Pero la perplejidad mayor ocurre cuando constatamos la desaparición de que lo que debiera producir infamia. Cuando el mérito es inútil para alcanzar la fama, ocurre que es posible conservar la fama a pesar de cualquier infamia.
En el reino totalitario de la fama, no existe la infamia.
En política, la desaparición de la infamia paraliza la esperanza de cambio. Entendemos que la fama produce poder, y esperamos que la infamia debiera causar su pérdida.
Pero eso no ocurre. Cada día vemos en la TV y los medios alguna autoridad que dice o hace algo grosero, cruel, torpe o estúpido. Tal acción debiera sumirlo en la infamia y arrebatarle su cargo, pero al día siguiente vemos a esa misma autoridad ejerciendo su orondo poder. Abundan los ejemplos en el mundo y también en Bolivia y comprendemos que las autoridades políticas que ya tienen fama pueden soportar una esporádica infamia. Los medios de comunicación pueden o no repudiarlos. Lo importante es que difundan las imágenes. La fama se encargará de convertirlas en un “chiste”, en un “rasgo pintoresco” o en “un derecho de libertad de expresión”. Además, la polémica que quizás se desencadene terminará sirviendo para aumentar el rating del famoso.

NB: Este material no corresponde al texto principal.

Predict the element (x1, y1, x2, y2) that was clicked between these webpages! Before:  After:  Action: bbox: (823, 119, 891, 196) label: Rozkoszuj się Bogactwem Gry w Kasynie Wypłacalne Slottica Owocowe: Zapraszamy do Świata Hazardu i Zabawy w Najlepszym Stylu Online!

Así, la ciudadanía va acostumbrándose a confundir la democracia con un concurso de TV.
Hoy, el político que ya ha logrado la fama puede echarse en cama y desafiar a la audiencia, mancillando de tanto en tanto su imagen, para volver a sacarle brillo más tarde. Eso es interesante, es mediático.
Así sobrevive Trump.
Quizás los jóvenes estadounidenses se nos han adelantado aceptando el pleonasmo de que “una celebridad es famosa por ser famosa”. Ahora les toca aceptar la redundancia de que en política “el poder es lo que tiene y conserva una persona que es poderosa”. Hoy aparentemente en los países desarrollados, una gran fracción de los jóvenes adultos está demasiado ocupada para tomar a la trágica los méritos o deméritos de los concursantes políticos. La fama tampoco se ocupa de esos temas y ellos van por esa fama. Sumidos en un concurso, ya es inútil ocuparse de la comunidad y la solidaridad con los otros es un estorbo. ¿Murió la política?, ¡vivan las encuestas del marketing!